# ACTIVITY
The records below are to be restated word for word, with their images omitted.

# THE DATA
+===+

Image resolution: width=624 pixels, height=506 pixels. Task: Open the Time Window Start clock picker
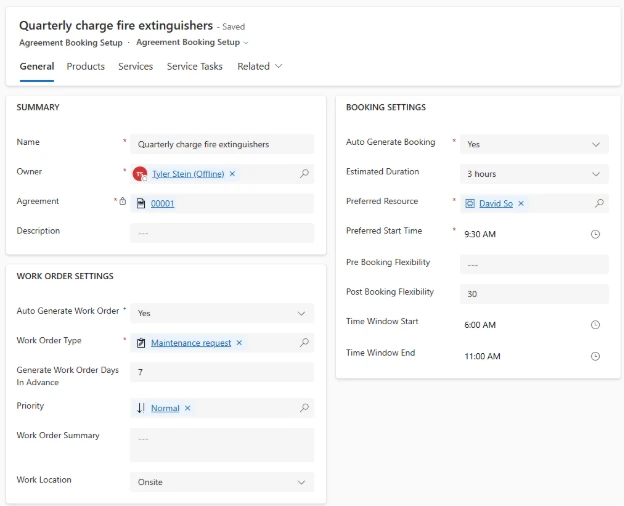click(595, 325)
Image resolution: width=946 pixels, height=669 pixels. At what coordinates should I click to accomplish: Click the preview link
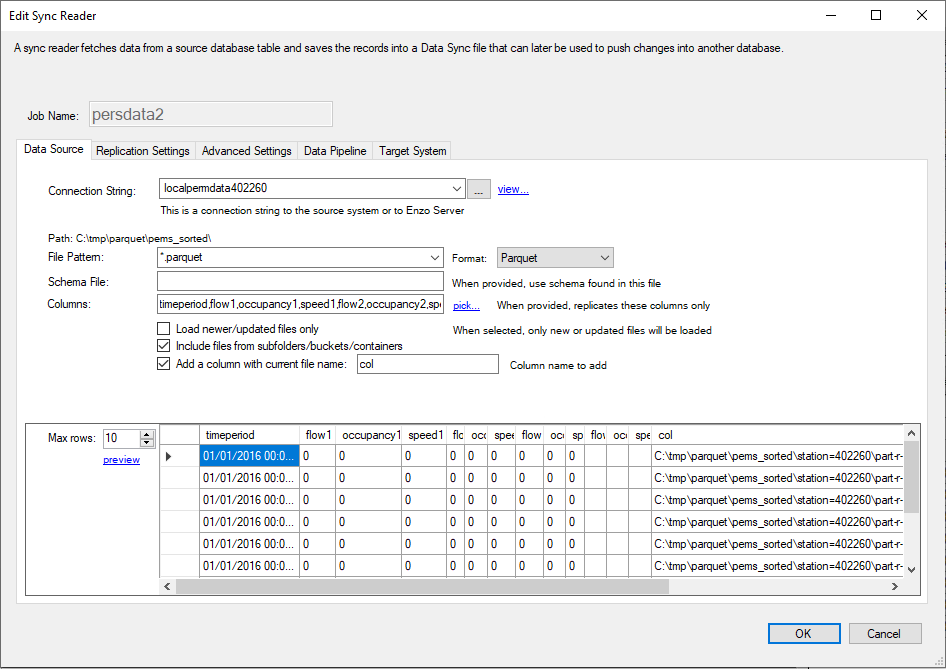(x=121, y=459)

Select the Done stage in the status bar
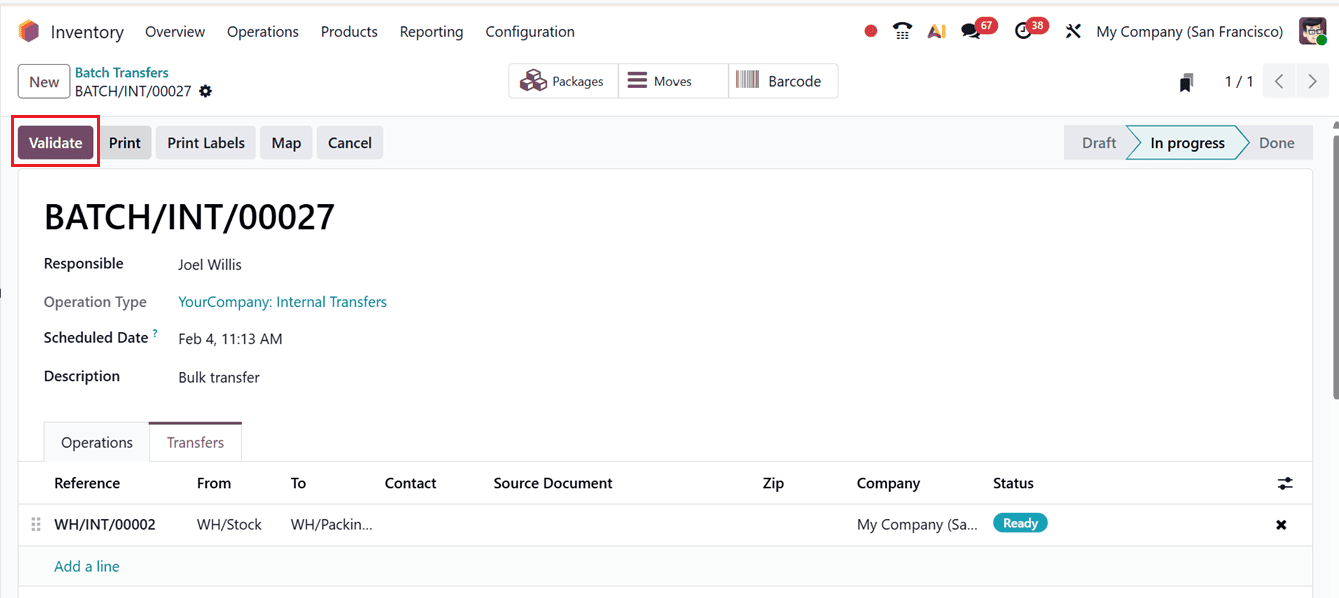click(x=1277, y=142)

+===+

# PROBLEM SOLUTION
Image resolution: width=624 pixels, height=506 pixels. Task: Open the Time Window Start clock picker
click(595, 325)
Image resolution: width=946 pixels, height=669 pixels. At what coordinates should I click to accomplish: Click the preview link
(x=121, y=459)

Select the Done stage in the status bar
click(x=1277, y=142)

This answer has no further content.